Respiro fundo e ignoro a pontada de culpa que sinto por estar chegando de um encontro, a maquiagem borrada, o cheiro de outro alguém em minha pele. Digo a mim mesma que não devo nada a ninguém, absolutamente ninguém já que sou emancipada desde o ano passado, por escolha da minha mãe que passa mais tempo na coxia de um desfile do que na companhia da única filha que tem.
Sem remorsos, na boa, as vezes a melhor forma de lidar com nossas merdas é fugindo e nisso Marie Fontanelle é especialista. Aprendi com a melhor.
Ivan se vira no instante em que bato a porta do carro com um pouco mais de força, coloco aquele sorriso falso que ele já conhece bem e caminho rebolando exageradamente ao seu encontro só porque gosto de ver como ele fica desconcertado quando tenta desviar o olhar.
— Se perdeu baby? — brinco mascando o chiclete de forma exagerada, não sei porque estou provocando-o, talvez seja porque estou com raiva de me sentir errada por ter passado a noite com um cara só para apagar a minha frustração, talvez seja porque ainda não consegui esquecer a droga do hematoma que aquela coroa maldita deixou em seu pescoço e que  ele ostentou durante todo o dia como um troféu de comedor do ano. Talvez seja porque mesmo depois de tantos anos, eu ainda me incomodo com isso, ou talvez seja pior, porque me dou conta que estou sempre de olho nele, em cada pedacinho dessa pele insuportavelmente bonita e irritante, verificando cada arranhão novo, cada machucado, cada beijo deixado de lembrança.
Ah Ivan como você me irrita.
— Ah oi. — ele joga o capuz pra trás e passa a mão no caos dourado que é seus cabelos, como se só então se desse conta que seu disfarce não funcionou muito bem.
Entenda Ivan, eu te reconheceria até debaixo dos escombros de uma catástrofe.
Ivan parece cansado, mas isso é algo comum, ele nunca dorme bem e as vezes a insônia cobra seu preço, talvez hoje seja um desses dia, ou talvez ele esteja aqui porque algo realmente ruim aconteceu.
— Aconteceu alguma coisa com o Nuno? — pergunto sentindo meu estomago se revirar, aperto o punho contra ele instantaneamente porque não sei se estou pronta para essa resposta.
— Não, ele tá bem. — ele diz com a voz seca.
— Maddie? Levi? Rael?
— Não.
— Ah meu Deus, seus pais? O Nick?
— Não, para Cindy, não aconteceu nada com ninguém.
— Então o que foi?
— Nada.
— Como nada? Porque diabos você está parado na frente da minha casa parecendo um psicopata a essa hora?

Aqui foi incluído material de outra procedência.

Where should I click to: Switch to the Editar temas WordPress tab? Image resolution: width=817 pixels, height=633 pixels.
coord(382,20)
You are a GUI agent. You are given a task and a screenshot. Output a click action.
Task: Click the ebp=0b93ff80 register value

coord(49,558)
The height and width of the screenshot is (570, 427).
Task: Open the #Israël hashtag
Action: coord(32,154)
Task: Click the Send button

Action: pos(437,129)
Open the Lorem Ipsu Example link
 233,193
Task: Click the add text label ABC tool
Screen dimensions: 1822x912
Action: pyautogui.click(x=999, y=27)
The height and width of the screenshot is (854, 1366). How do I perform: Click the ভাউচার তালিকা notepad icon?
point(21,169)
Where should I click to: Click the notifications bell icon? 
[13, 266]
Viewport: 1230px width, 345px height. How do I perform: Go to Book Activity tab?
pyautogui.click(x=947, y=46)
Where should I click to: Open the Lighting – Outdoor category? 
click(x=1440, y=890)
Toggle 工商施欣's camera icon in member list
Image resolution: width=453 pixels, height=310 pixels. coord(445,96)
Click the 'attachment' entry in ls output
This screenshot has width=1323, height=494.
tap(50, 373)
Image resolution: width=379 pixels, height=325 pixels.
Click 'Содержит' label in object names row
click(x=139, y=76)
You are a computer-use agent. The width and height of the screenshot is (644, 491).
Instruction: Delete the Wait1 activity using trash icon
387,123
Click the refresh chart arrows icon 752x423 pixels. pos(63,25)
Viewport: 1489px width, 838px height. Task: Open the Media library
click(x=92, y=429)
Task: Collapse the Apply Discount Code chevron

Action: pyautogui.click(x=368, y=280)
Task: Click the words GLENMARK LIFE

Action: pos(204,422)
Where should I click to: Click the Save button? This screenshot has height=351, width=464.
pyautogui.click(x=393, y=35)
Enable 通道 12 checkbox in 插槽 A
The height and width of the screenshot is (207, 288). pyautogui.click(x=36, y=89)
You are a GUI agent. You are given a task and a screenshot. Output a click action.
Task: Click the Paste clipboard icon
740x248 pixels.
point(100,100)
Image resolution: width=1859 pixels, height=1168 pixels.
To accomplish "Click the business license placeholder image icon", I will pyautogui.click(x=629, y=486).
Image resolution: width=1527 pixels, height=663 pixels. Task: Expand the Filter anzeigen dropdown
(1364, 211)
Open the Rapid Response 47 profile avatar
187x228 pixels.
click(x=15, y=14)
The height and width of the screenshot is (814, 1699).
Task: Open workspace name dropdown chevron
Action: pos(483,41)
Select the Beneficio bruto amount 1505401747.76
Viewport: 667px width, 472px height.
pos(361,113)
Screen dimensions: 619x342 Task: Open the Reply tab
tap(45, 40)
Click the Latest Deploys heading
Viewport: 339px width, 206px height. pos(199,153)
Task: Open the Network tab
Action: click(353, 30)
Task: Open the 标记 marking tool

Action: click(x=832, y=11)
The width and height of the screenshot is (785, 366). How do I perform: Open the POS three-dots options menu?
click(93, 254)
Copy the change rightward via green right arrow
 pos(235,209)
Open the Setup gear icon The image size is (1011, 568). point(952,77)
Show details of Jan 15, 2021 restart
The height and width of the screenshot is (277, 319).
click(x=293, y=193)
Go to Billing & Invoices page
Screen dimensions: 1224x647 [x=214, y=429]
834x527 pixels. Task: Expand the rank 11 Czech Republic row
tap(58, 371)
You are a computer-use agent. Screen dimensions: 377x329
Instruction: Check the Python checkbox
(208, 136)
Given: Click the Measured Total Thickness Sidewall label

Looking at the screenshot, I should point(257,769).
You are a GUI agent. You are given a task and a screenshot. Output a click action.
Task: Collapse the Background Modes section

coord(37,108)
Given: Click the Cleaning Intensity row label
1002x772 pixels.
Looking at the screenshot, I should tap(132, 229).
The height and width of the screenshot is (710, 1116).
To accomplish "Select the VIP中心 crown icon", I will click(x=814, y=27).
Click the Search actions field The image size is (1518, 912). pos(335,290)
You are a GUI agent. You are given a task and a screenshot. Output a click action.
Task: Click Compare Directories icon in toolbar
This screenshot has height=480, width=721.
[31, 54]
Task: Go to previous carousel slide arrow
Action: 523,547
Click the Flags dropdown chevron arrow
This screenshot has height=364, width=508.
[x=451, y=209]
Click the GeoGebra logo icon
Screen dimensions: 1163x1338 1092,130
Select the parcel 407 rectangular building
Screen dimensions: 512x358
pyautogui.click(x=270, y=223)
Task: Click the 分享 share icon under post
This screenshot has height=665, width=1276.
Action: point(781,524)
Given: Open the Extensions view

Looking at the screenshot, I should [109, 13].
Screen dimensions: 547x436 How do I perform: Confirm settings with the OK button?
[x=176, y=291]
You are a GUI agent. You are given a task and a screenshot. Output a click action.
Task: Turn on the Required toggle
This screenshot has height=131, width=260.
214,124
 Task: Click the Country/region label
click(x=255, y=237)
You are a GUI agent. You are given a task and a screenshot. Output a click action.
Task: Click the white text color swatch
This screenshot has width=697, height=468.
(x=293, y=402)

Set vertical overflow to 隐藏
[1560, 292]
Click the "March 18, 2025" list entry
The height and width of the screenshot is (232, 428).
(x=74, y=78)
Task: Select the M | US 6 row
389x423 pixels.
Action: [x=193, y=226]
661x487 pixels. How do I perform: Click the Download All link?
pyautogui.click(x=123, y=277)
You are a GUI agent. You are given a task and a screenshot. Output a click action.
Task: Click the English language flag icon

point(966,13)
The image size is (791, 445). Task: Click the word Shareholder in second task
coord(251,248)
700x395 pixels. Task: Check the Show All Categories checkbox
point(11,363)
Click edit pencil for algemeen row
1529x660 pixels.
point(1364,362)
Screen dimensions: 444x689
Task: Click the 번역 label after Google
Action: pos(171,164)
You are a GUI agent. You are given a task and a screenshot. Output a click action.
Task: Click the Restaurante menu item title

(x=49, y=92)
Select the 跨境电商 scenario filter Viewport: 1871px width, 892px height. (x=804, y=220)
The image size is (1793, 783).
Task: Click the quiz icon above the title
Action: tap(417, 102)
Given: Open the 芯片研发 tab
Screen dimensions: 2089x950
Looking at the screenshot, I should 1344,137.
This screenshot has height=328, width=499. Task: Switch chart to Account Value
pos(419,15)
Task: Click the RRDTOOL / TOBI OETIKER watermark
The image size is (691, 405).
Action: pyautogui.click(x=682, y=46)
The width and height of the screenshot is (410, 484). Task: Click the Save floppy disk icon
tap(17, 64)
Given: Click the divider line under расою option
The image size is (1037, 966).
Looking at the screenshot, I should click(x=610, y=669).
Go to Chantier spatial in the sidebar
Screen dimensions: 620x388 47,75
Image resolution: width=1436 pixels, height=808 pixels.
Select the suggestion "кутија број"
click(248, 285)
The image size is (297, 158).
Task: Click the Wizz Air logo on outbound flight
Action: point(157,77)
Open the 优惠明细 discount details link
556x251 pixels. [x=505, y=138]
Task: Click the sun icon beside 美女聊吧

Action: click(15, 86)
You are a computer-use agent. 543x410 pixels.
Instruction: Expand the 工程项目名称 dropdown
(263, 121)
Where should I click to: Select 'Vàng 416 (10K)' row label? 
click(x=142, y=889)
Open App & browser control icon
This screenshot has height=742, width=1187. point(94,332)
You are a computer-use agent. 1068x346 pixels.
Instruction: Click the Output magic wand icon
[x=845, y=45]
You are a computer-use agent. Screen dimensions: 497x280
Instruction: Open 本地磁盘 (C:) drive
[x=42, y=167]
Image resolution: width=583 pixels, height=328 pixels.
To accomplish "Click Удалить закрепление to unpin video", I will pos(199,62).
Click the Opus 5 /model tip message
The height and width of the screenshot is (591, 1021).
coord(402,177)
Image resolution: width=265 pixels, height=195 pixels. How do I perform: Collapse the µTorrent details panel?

Ele franze o cenho, a carranca de sempre estampando seu rosto de menino e reviro os olhos cansada demais para qualquer tipo de conversa que possamos ter.
Conversar com Ivan é sempre desgastante, porque nunca posso ser sincera, preciso sempre manter a minha fachada de quem está bem, quando na verdade nunca estou, não ao seu lado. Ao seu lado sempre preciso me esconder, para ele não me ver.
— Nada demais, eu só estava passando e vi seu carro chegando.
— Passando? Está me vigiando Ivan?
— Claro que não, porque eu perderia meu tempo?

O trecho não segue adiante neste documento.